There are two good reasons why rehabs and decks go together. One is space: Yards in the center city, where houses are ripe for rehab, tend to be small and covered with concrete. A deck is a good way to turn a grim space into a useful and attractive outdoor living area, especially if you're not a gardener, or are content with container gardening.
The other reason is views. Some places it's a skyline, or magnificent cityscape. If you're lucky, as we are in Baltimore, it's that plus water, but sometimes you have to go clear to the roof to see it.

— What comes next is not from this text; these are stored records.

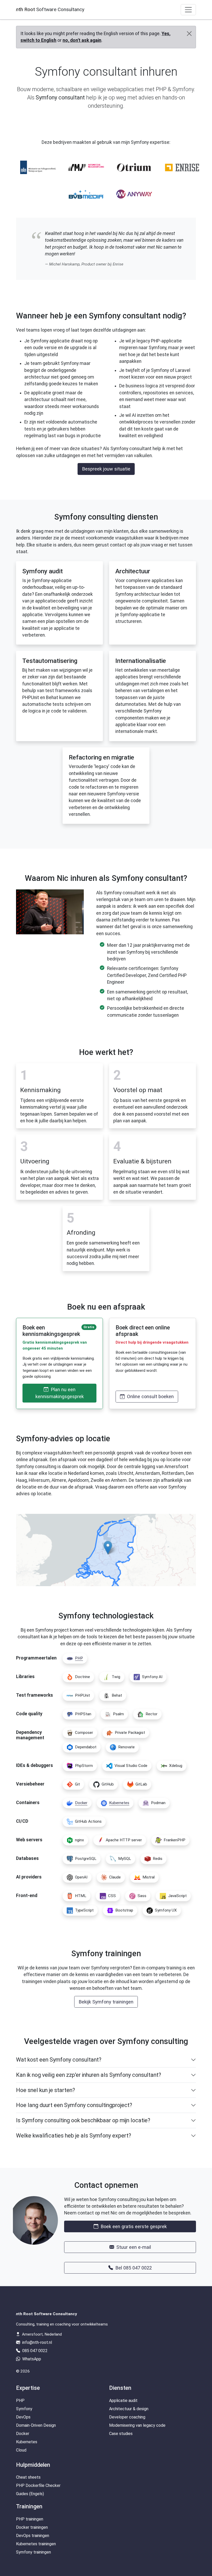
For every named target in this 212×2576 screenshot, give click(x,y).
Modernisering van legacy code (137, 2425)
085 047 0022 (34, 2350)
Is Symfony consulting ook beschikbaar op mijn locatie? (83, 2120)
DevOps (23, 2417)
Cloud (21, 2450)
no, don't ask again (82, 40)
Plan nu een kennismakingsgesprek (59, 1393)
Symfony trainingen (33, 2552)
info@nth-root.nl (37, 2342)
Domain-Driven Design (36, 2425)
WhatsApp (31, 2358)
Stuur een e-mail (133, 2247)
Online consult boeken (150, 1396)
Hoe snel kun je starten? (45, 2090)
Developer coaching (127, 2417)
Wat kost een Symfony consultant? (58, 2059)
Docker (22, 2433)
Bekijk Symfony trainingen (106, 2002)
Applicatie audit (123, 2400)
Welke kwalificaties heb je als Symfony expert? (73, 2135)
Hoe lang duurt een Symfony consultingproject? (74, 2105)
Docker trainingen (32, 2527)
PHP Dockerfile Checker (38, 2485)
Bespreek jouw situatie (106, 469)
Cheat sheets (28, 2477)
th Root (50, 9)
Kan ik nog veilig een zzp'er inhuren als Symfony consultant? (88, 2075)
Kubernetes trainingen (36, 2543)
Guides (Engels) (30, 2493)
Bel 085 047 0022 (133, 2267)
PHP (20, 2400)
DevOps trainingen (32, 2535)
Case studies (121, 2433)
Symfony (24, 2408)
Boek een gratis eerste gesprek (133, 2226)
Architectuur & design (128, 2408)
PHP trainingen (29, 2519)
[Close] (189, 33)
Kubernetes (26, 2441)
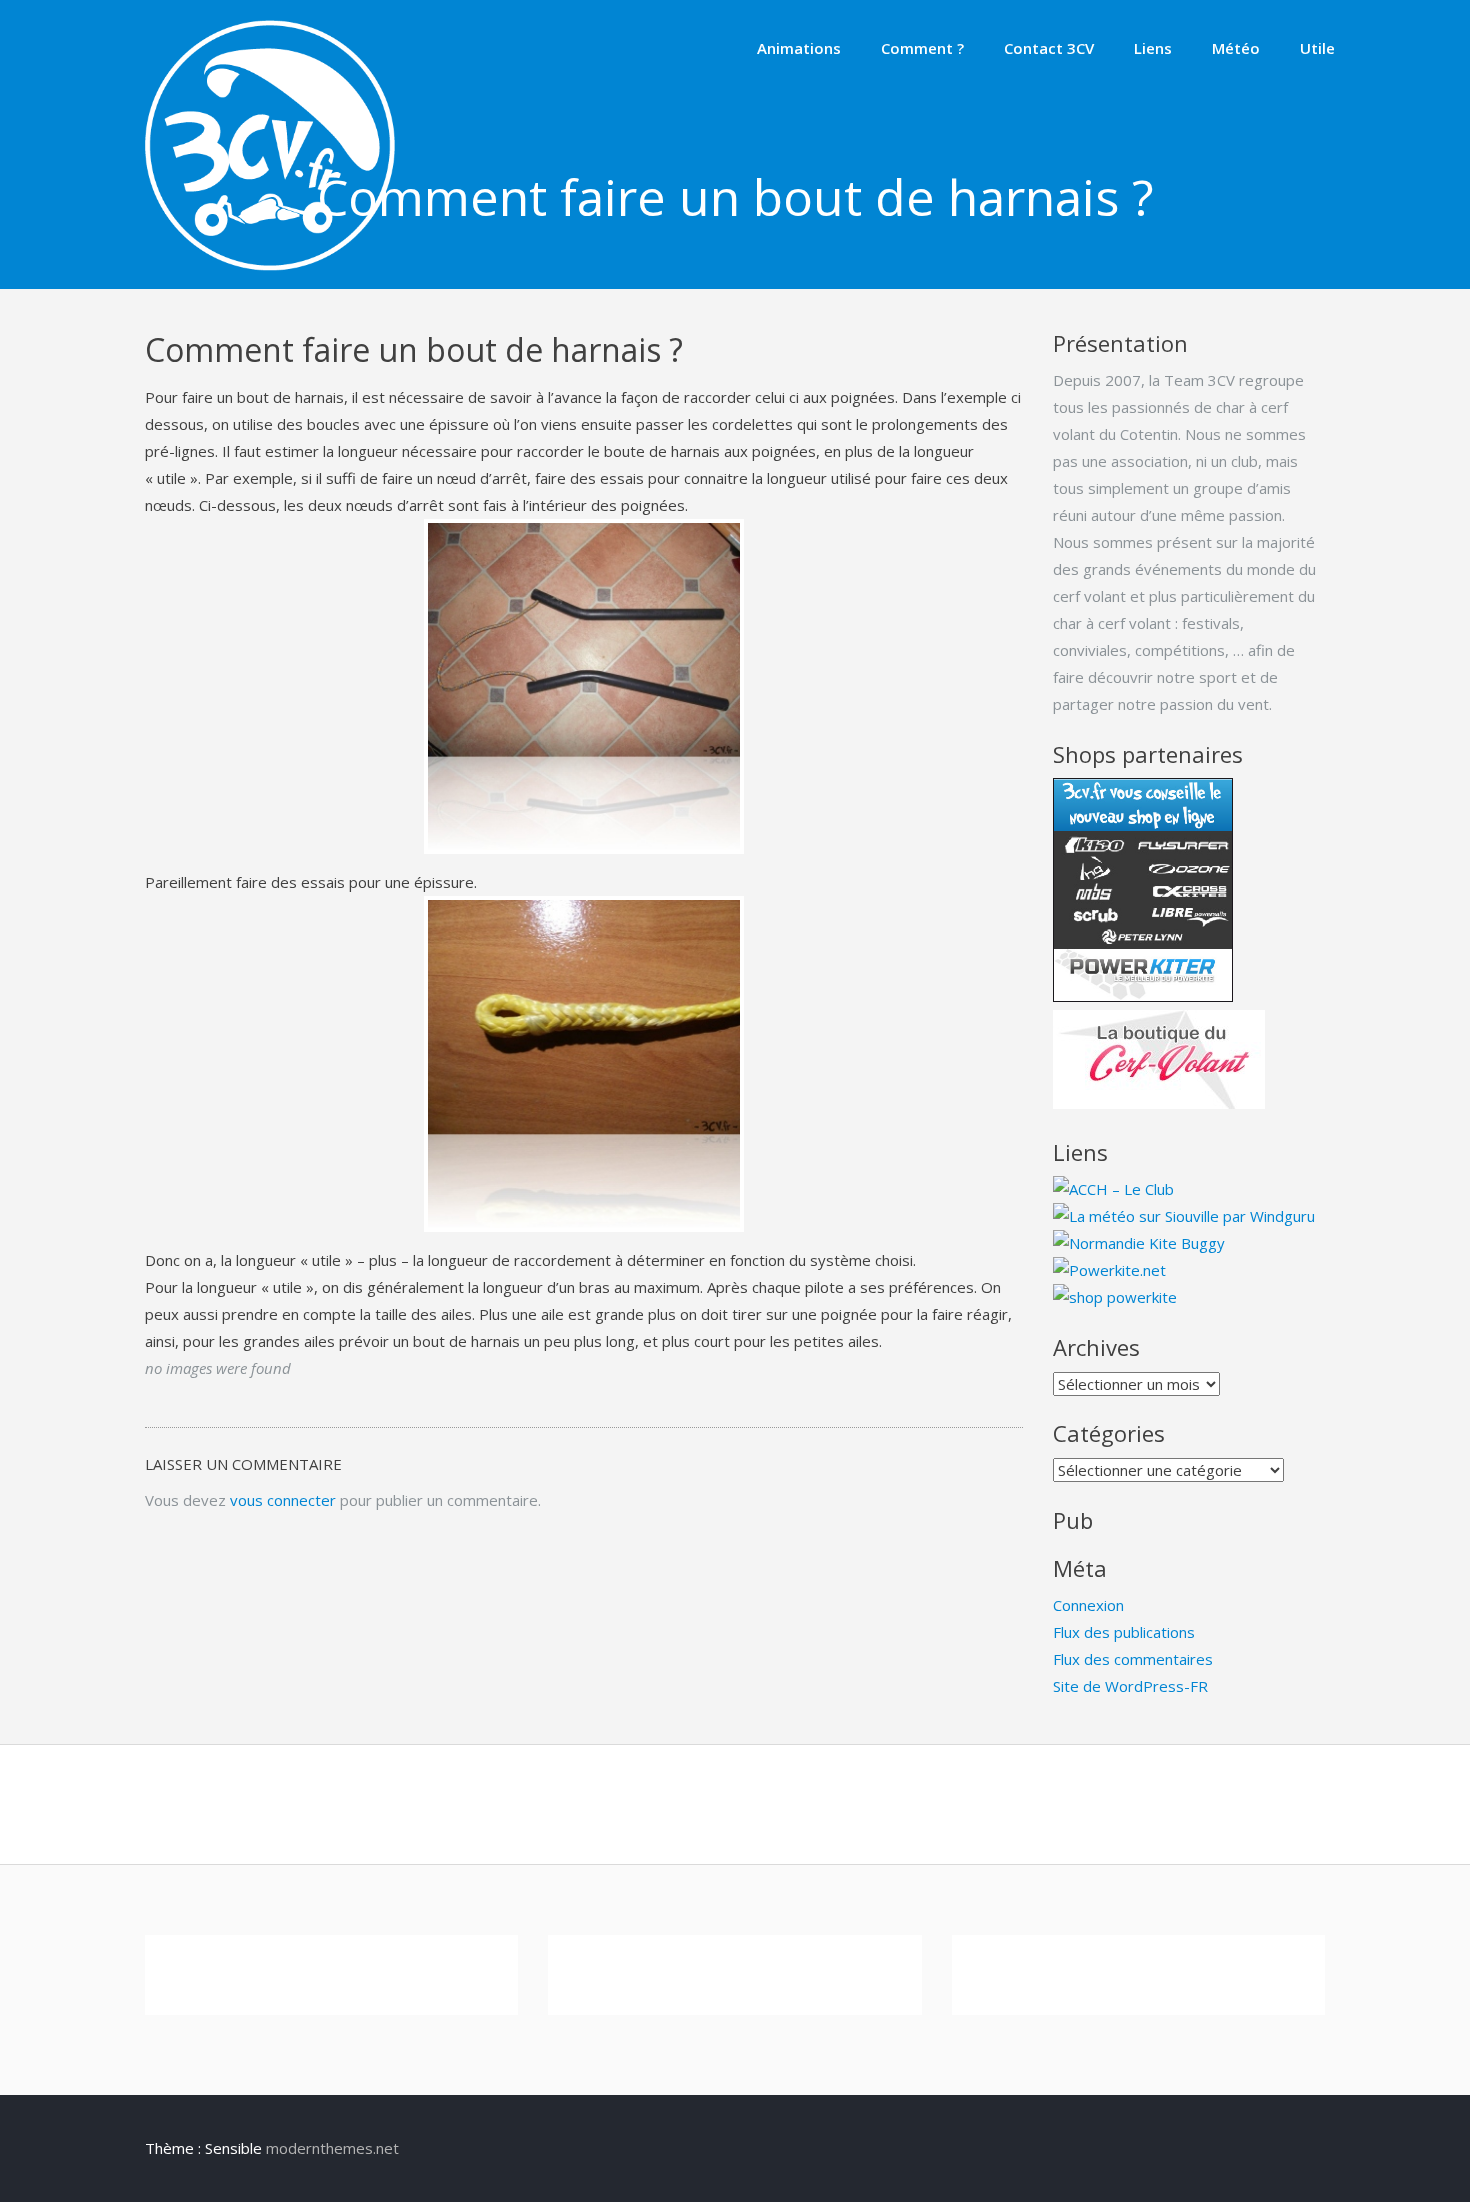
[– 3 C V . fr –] (270, 265)
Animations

City decks are the stuff of fantasy, especially since there's no historically correct deck model to adhere to. (If you live in a designated historic district, however, you may have to be careful about the design of anything that is visible from the street.) You can have planter boxes, built-in seating, multiple levels, a cookout area, a hot tub . . When it comes to designing a deck, the late 20th century seems like a great place to be.
But before you start cruising the spa displays, you need to sit down and work out a few details. Here are some of the things you'll need to think about:
*How will the deck be used? Is it a sun space, or do you need screening or privacy? Do you need light? Hot tubs are astonishingly heavy, they need their own support system.
*What is the deck going to do to your neighbor's property? Will it block views or sunlight? Is that OK? The time to find out, and to find out if there's a compromise, is before you build, not from the ill will afterward.
*Is the building strong enough for support if the deck has to be attached to it? Roof decks need to have solid support. Most roofs weren't built to support so much weight. You may have to call in a structural engineer to determine how the load will be borne.
*What are the zoning requirements? Most zoning laws require certain setbacks from adjoining property, or from property boundaries. Make sure you'll have enough space for what you want to do.
*What do the building codes require? Codes cover such things as how deep the footings (foundation supports) must go (the bottom has to be below the frost line or they heave; the depth varies depending on location. In Baltimore it's 36 inches; in the South it's less deep, further north, it's deeper.)
*How are you going to fasten the deck to the structure? If the house is brick, you may have to bolt all the way through the brick; if it's frame, you may be able to nail into studs, or use lag-bolts. This is also a code issue; you need to check with local building inspectors.
*Does the deck need stairs to get down to ground level? Stairs are hard to build, though some prefab systems exist for short distances.